UGC Content Briefs and Creator Coordination
User-generated content (UGC) — reviews, unboxings, customer testimonials — drives trust and discovery. We create UGC briefs, coordinate with food influencers and micro-creators, and manage rights. A restaurant in Gulshan might partner with 5–10 local food bloggers to produce authentic content at a fraction of the cost of a professional shoot.
Platform-Native Strategy for Bangladeshi Food Brands
Foodpanda Visibility
Foodpanda is the primary discovery channel for delivery orders in Bangladesh. Your restaurant's menu photos, description, and ratings drive visibility. Content production here means high-quality carousel cards, consistent lighting, and accurate food styling. A biryani photo that looks appetizing on Foodpanda translates to more orders.

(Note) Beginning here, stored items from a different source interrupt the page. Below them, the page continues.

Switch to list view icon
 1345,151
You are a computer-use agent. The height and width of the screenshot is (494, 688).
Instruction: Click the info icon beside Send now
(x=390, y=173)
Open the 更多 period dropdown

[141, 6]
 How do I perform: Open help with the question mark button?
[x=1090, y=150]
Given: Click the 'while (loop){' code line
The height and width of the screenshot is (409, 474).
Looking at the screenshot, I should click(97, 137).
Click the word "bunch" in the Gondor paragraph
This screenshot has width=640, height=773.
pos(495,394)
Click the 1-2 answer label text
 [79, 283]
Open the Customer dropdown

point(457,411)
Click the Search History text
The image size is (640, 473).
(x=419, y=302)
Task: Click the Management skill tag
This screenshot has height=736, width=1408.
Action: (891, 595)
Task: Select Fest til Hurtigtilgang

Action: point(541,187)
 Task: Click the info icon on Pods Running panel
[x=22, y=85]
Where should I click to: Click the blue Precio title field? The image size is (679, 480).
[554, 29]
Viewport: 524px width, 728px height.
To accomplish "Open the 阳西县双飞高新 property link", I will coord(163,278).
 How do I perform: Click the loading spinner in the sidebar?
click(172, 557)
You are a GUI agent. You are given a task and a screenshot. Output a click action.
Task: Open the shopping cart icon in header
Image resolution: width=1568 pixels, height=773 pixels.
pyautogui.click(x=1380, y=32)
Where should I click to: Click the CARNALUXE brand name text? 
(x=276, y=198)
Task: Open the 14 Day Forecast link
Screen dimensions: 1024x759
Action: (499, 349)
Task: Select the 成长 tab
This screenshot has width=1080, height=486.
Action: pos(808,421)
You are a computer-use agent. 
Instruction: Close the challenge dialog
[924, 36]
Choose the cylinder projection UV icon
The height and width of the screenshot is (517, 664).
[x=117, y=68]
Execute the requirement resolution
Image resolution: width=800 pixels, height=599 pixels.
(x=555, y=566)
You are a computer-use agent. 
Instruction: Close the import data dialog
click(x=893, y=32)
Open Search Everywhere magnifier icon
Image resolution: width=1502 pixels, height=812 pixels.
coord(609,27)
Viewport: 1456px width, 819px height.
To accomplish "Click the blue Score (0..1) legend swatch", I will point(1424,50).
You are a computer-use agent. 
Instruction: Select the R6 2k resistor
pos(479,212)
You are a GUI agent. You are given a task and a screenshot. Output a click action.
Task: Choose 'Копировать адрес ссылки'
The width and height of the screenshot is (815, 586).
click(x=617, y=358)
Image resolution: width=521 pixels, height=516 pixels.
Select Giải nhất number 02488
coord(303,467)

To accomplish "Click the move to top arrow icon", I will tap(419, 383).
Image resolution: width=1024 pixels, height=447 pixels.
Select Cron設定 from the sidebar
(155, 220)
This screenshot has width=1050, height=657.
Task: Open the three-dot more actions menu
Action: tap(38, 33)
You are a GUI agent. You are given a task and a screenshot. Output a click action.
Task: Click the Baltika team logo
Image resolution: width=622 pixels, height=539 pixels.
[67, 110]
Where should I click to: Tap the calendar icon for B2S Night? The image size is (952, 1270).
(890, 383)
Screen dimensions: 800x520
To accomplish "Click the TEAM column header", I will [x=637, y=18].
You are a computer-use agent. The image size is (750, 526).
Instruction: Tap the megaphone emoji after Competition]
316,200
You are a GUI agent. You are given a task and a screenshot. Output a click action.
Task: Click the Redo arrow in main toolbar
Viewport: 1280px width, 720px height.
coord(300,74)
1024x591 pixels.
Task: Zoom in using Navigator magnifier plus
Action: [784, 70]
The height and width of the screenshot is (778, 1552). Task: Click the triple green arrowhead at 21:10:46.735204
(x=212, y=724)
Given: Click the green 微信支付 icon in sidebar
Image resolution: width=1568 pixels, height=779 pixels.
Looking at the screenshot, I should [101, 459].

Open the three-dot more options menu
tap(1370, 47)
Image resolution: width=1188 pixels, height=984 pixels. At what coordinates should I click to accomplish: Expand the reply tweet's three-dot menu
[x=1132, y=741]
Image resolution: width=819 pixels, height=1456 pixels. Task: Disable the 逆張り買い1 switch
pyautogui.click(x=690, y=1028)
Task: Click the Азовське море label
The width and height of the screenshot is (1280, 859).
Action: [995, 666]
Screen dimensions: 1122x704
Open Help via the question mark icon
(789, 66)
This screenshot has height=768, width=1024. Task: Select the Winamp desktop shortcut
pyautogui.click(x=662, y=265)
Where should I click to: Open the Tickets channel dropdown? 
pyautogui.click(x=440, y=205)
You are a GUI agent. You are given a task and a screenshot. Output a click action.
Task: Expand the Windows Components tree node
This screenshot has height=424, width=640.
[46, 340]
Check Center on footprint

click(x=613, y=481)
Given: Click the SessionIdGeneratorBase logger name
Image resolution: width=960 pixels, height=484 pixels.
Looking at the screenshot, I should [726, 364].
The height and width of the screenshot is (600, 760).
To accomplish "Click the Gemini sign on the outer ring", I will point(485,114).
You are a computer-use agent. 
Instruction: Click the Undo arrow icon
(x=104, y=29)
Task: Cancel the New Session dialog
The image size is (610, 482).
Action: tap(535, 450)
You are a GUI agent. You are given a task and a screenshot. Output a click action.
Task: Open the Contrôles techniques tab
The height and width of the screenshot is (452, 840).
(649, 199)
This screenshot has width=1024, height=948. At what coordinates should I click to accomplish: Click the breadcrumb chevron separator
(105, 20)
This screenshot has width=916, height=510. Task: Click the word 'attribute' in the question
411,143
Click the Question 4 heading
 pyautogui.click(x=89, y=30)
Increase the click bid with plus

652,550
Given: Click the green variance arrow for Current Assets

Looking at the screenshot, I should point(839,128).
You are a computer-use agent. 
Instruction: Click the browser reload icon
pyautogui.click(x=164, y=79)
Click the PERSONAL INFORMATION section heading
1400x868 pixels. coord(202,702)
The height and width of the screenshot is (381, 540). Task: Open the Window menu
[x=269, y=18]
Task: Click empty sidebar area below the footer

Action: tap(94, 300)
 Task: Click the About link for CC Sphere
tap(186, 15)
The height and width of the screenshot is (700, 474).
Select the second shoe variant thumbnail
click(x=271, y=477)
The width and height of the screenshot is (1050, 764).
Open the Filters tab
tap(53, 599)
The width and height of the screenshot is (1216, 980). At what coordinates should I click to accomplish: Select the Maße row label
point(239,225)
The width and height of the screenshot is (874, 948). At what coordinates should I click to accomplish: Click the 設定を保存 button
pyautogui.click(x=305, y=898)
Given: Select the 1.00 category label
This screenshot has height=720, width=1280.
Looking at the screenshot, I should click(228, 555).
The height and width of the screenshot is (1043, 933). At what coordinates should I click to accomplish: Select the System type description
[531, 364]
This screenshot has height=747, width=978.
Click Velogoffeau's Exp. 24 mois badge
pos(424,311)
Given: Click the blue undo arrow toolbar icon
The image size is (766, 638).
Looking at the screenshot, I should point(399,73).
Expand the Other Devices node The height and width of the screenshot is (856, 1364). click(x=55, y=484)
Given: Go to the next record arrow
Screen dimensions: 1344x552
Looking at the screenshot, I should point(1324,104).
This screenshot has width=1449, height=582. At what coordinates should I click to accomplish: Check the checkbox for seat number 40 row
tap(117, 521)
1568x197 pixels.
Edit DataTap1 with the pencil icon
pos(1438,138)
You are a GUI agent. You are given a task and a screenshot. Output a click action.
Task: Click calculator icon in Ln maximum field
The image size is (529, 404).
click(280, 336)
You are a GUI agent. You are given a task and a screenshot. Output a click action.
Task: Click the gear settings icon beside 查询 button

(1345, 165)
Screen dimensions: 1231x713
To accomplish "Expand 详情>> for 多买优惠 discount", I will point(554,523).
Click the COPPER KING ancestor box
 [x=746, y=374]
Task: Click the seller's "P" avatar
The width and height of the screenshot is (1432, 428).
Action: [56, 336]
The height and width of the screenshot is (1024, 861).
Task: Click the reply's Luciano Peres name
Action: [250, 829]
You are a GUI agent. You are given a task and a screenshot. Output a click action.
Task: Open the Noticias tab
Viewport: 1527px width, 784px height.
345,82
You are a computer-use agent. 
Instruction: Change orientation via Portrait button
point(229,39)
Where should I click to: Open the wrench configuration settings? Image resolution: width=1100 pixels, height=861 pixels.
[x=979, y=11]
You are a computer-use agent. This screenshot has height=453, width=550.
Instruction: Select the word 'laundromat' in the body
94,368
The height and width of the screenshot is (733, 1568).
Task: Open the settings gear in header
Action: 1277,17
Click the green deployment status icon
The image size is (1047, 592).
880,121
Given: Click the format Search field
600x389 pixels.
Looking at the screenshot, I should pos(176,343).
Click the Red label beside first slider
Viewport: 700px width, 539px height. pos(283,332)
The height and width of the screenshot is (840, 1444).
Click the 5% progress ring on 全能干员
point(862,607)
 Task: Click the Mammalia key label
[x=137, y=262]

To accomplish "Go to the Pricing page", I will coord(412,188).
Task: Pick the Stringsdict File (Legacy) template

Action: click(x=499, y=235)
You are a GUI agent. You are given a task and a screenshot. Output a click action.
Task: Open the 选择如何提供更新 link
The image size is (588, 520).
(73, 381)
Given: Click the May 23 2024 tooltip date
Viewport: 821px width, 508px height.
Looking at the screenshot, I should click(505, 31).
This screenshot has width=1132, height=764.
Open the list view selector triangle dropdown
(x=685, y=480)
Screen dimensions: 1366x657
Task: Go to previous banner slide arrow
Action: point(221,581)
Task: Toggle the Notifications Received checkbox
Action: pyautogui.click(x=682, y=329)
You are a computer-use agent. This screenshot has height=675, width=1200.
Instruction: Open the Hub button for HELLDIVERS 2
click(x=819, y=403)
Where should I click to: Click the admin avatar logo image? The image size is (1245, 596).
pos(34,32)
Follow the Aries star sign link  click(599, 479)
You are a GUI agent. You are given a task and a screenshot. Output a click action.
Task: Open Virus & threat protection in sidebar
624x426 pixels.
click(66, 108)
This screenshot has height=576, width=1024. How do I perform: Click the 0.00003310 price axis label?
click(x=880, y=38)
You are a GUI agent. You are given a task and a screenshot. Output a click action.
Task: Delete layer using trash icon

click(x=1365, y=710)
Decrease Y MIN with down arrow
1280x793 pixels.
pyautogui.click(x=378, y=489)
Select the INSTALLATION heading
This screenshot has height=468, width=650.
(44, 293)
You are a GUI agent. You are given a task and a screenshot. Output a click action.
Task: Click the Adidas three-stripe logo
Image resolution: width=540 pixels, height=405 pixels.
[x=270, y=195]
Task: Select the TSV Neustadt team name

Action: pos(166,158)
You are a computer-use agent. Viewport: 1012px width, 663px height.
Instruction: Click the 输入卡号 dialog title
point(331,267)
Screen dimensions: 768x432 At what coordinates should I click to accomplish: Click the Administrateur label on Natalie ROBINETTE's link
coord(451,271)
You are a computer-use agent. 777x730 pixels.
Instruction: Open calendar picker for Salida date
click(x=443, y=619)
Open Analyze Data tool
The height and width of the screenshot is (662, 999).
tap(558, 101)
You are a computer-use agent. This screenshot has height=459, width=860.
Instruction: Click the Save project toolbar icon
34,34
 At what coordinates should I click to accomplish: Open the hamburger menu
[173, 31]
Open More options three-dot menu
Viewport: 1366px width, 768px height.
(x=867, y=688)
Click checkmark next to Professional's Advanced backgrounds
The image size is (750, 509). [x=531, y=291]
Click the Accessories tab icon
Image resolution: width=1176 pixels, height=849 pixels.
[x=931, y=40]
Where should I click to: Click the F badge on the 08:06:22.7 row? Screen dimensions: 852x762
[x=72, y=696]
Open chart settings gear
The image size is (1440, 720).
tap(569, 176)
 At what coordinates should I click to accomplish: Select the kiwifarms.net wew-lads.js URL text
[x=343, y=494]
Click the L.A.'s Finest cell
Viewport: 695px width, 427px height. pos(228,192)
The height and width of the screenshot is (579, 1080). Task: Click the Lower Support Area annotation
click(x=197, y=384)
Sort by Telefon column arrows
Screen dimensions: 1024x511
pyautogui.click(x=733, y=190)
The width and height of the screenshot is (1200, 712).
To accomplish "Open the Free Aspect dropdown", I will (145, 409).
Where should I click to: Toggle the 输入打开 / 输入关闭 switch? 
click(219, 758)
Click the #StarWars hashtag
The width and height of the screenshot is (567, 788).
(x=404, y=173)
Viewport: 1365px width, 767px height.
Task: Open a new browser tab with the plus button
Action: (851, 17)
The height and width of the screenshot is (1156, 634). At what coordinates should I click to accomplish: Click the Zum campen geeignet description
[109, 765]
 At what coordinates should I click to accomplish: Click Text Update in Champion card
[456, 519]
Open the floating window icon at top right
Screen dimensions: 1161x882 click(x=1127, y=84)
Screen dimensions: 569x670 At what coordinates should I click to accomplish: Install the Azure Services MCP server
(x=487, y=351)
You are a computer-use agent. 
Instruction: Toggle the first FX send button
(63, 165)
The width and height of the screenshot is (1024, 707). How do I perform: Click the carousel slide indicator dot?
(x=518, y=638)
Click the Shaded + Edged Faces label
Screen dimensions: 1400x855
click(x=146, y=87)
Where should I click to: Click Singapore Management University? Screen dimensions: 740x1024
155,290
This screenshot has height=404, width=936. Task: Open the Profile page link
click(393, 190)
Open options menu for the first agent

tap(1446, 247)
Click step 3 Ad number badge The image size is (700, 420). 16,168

Instagram and Facebook Discovery
Instagram Reels and Facebook Feed videos are where restaurants build brand awareness and drive foot traffic. The algorithm favours video content with high engagement in the first 3 seconds. A 15-second Reels video of a dish being plated, with captions and trending audio, performs better than a static photo.
Influencer Reviews and Partnerships
Food influencers and micro-creators in Dhaka, Chattogram, and other cities shape dining decisions. Content production here means coordinating with creators, providing UGC briefs, and ensuring brand-safe content. A food blogger's authentic review of your restaurant, shot on their phone and posted to their followers, often outperforms paid ads.
Festival and Seasonal Promotions
Eid, Pohela Boishakh, and other festivals drive restaurant traffic. Content production for these moments means planning shoots weeks in advance, creating festival-specific assets, and scheduling posts around peak ordering times. A Ramadan-themed Reels video or an Eid special menu announcement, produced and posted strategically, can drive a 30–40% spike in orders.
Budget and Delivery Cadence
Content production for restaurants and food brands doesn't require a massive budget. A typical shoot day in Dhaka costs less than a month of Foodpanda commission on a single popular dish. The return comes from:
- Faster discovery on Foodpanda and Instagram.
- Higher click-through rates on paid ads.
- Increased influencer partnerships and organic reach.
- Reduced customer acquisition cost through word-of-mouth amplification.
Weekly delivery cadence is standard. A restaurant might produce 2–3 new Reels, 1 product photo shoot, and 1 UGC brief per week. This keeps content fresh, signals activity to algorithms, and gives you multiple assets to test on paid channels.
Getting Started with Content Production
The first step is a strategy conversation. We map your sales funnel, identify your primary discovery channels (Foodpanda, Instagram, Facebook, influencer networks), and define your content calendar. From there, we scope the shoot, agree on deliverables, and move into production.
For restaurants and food brands in Bangladesh, content production is no longer optional. It's the foundation of modern marketing. The question isn't whether to invest in content, but whether to do it strategically or waste budget on generic assets that underperform everywhere.